## begin EXTRACTED RECORDS
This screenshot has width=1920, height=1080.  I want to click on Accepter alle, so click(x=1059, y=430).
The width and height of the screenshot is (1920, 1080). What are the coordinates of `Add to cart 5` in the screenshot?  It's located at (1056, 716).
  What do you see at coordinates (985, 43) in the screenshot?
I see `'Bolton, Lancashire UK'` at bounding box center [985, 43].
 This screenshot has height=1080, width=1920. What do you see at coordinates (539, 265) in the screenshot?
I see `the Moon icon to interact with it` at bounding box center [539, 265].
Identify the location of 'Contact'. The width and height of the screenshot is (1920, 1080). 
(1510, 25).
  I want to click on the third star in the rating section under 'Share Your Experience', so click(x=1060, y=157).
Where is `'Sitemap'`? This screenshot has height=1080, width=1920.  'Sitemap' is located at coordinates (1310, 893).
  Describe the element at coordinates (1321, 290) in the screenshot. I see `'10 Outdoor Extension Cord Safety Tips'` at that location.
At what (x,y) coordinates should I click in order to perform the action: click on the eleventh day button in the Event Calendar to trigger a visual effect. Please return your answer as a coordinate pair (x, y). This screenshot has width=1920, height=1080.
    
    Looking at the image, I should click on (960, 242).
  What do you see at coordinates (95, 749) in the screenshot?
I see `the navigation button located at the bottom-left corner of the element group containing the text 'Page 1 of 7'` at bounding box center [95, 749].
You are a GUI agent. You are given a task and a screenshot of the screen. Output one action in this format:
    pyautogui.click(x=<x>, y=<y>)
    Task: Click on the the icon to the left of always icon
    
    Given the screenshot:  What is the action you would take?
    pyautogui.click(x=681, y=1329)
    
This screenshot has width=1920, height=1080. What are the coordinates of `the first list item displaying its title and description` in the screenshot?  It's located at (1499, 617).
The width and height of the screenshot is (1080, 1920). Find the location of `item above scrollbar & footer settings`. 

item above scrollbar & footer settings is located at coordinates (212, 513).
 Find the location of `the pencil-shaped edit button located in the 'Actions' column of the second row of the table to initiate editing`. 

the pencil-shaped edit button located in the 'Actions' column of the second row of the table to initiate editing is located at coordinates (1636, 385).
## end EXTRACTED RECORDS
PROBLEM – Write out everything from the start of the entries down to the line containing "The width and height of the screenshot is (1920, 1080). What", inclusive, without changing any of it.

FULL RESPONSE –
This screenshot has width=1920, height=1080.  I want to click on Accepter alle, so click(x=1059, y=430).
The width and height of the screenshot is (1920, 1080). What are the coordinates of `Add to cart 5` in the screenshot?  It's located at (1056, 716).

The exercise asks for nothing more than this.